Imagine stumbling home after a night out and you see fucking Barnaby Joyce on the road haha
I’d give him a purple powerade, call him a knob, then leave.
I’d give him a purple powerade
I’m not sure if that’s slang or if you actually mean you’d go buy him a bottle of purple powerade.
Powerade helps when you’ve drunk too much, cause a big part of overdrinking is the dehydration. For barny it would be warm though, cause I think he’s a wanker.
Purple is just the best flavour.
Blue has the most antioxygens
I love that this is already on Wikipedia.
Jokes aside, he’s a disgrace. Sadly, considering he has been re-elected in the past despite worse behaviour, I expect this will be celebrated in his electorate.
“I like him cause he’s a drunken wreck, just like me!”
That beetroot is going to have dirt all over it now.
Article doesn’t mention if he was drunk. It’s the Beetrooter, so I’m gonna assume he was.
I bet he couldn’t even lie straight lol
(Apologies to Wall-E)
Out therrrrre
There’s a world outside of Tamworth
Way out there beyond this hick town, Barnaby
There’s a slick town, Barnabyyyyyy!
Out therrrrre
Full of shine and full of sparkle
Close your eyes and see it glisten, Barnaby
Listen, Barnabyyyyyy!
Put on your Sunday clothes, there’s lots of world out therrrrre
Get out the brillantine and dime cigars
We’re gonna find adventure in the evening airrrrrr
Girls in white
In a perfumed night
Where the lights are bright as the stars!

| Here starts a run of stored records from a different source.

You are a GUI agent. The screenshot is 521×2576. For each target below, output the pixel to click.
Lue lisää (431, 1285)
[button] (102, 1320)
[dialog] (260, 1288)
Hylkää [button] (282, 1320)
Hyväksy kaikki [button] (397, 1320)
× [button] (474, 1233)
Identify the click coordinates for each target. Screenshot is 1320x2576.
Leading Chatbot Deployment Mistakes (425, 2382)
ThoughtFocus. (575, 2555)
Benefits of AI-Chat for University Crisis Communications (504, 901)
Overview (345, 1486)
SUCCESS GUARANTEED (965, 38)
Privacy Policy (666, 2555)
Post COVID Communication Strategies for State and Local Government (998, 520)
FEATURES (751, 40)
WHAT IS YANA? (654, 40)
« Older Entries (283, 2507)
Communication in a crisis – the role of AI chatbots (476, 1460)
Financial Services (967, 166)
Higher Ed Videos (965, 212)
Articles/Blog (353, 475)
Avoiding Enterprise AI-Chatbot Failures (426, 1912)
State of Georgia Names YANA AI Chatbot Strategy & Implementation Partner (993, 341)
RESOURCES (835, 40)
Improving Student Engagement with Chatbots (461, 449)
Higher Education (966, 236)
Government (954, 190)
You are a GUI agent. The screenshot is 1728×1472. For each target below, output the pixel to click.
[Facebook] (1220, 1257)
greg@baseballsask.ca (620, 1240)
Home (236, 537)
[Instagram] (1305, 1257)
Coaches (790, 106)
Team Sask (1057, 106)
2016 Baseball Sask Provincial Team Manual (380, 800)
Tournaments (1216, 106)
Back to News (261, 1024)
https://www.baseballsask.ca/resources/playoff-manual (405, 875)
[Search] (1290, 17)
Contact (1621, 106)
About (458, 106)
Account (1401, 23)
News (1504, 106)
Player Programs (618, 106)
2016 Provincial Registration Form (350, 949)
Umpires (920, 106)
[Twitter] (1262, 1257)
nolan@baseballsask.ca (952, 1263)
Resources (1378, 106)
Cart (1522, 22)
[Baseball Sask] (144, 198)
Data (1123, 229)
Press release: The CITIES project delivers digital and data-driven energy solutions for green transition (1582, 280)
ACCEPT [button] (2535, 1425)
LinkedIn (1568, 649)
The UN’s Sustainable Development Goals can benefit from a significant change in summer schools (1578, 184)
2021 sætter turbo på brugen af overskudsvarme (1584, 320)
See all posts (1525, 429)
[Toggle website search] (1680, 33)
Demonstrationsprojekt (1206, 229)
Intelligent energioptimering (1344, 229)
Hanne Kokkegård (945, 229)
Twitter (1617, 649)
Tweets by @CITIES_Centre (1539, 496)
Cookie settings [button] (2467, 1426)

Put on your Sunday clothes, we’re gonna ride through town
In one of those new horsedrawn open cars
We’ll see the shows
At Delmonico’s
And we’ll close the town in a whirrrrrl!
And we won’t come home until we’ve kissed a girrrrrrrrl!
Did he collapse from seeing the rainbow roundabout?
He had apparently been taking prescription drugs and drinking alcohol. Beetroot was on a trip. If he’s the best that his electorate has, yikes.